EPIPE edge case: if the downstream consumer has already closed the pipe, Render succeeds (EPIPE is suppressed) and RenderError returns ErrRendered even though nothing reached stdout. This is intentional: the consumer abandoned the pipe, so no output channel remains and the best we can do is exit non-zero.
func (Renderer) RenderErrorEntry ¶
RenderErrorEntry is the structured-error variant of RenderError for callers that have already constructed an Error themselves. The supplied entry is appended verbatim to env.Errors instead of the generic internal_error shape RenderError synthesizes; this lets callers preserve enriched fields (e.g. SQLSTATE Code, Category, Position) that the generic synthesis would not populate.

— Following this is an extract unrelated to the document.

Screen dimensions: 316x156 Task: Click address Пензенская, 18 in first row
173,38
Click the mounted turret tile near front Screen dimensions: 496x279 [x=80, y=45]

failure is still required so the text-mode return path stays consistent: text mode bypasses the envelope and returns failure unchanged. entry.Message and failure.Error() are not required to match — JSON consumers see entry, text consumers see failure. All other contract points (ErrRendered sentinel, Data clearing, append semantics on pre-existing errors, errors.Join on render failure) match RenderError.
type Severity ¶
type Severity string
Severity is the severity level of a structured Error. Values use the PostgreSQL frontend/backend protocol severity strings (uppercase) so wire output matches what agents see from a live cluster. Defining the set as named constants prevents subcommands from drifting between "ERROR"/"error"/"Error" as more error producers come online.
type Suggestion ¶
type Suggestion struct {
Replacement string `json:"replacement"`
Range Range `json:"range"`
Confidence float64 `json:"confidence"`
Reason string `json:"reason"`
}
Suggestion is a structured fix proposal: replace bytes [Range.Start, Range.End) with Replacement. Confidence is in [0, 1]; Reason is a machine-readable label (e.g. "levenshtein_distance_1").
type Tier ¶
type Tier string
Tier identifies which analysis tier produced a response. The names and order match the "Three analysis tiers" section in docs/design_doc.md:
zero_config — Tier 1, expression type checking (zero-config). schema_file — Tier 2, name resolution (requires schema files). connected — Tier 3, connected validation.
TierUnset is the zero value and indicates the command has no tier semantics (e.g. version).